- [Work to be completed]
Repeat everything below from the line containing "Given: Open the Categories submenu item" down to the line containing "Looking at the", both included, word for word but without the pictures.

- [Exercise data]
** start **

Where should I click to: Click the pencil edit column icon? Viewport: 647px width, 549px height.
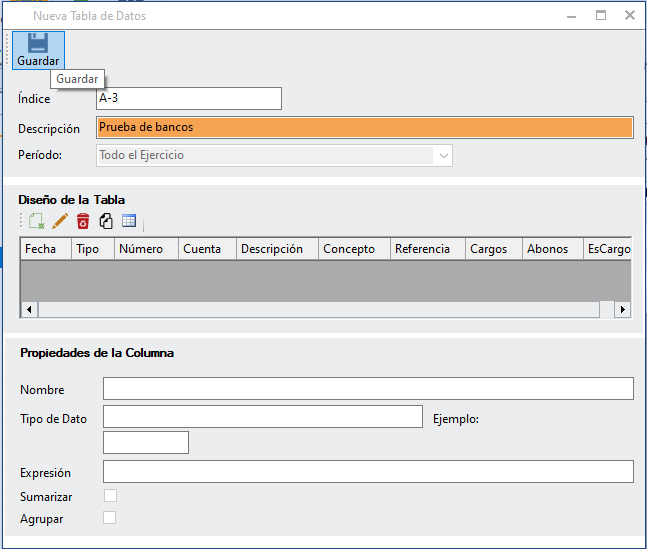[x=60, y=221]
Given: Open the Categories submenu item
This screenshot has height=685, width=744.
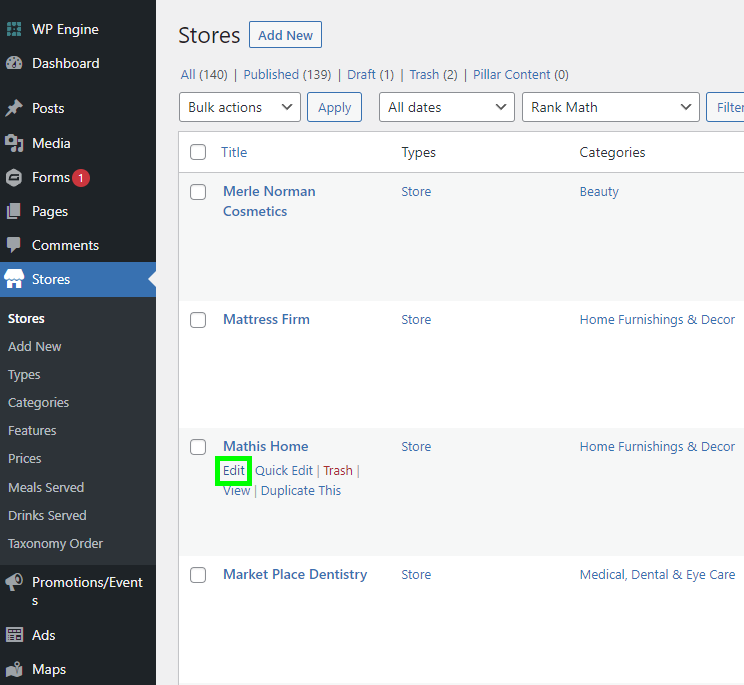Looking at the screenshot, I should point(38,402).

** end **
** start **

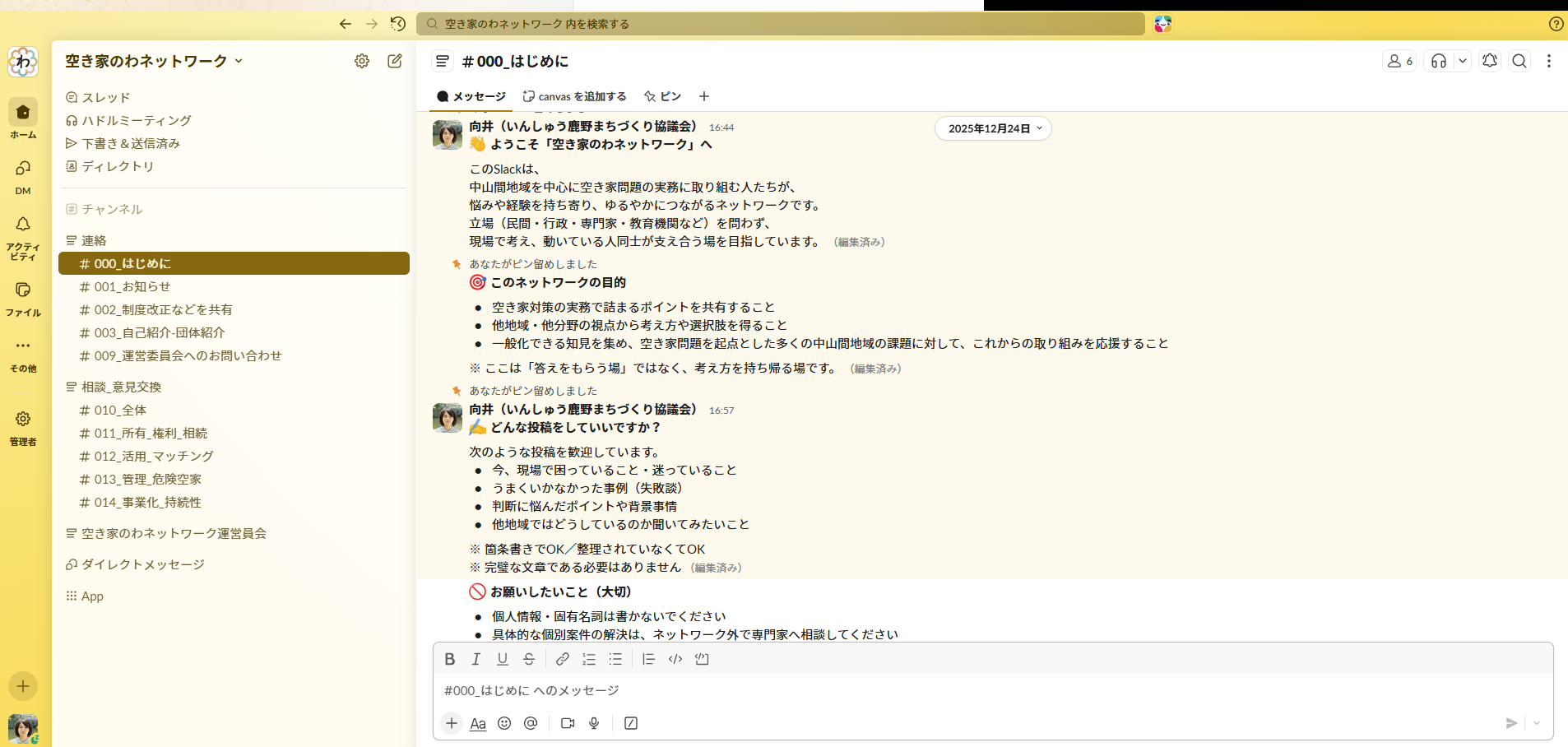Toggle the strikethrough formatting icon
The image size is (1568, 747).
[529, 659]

** end **

- [Solved problem]
Given: Open the Categories submenu item
This screenshot has height=685, width=744.
Looking at the screenshot, I should point(38,402).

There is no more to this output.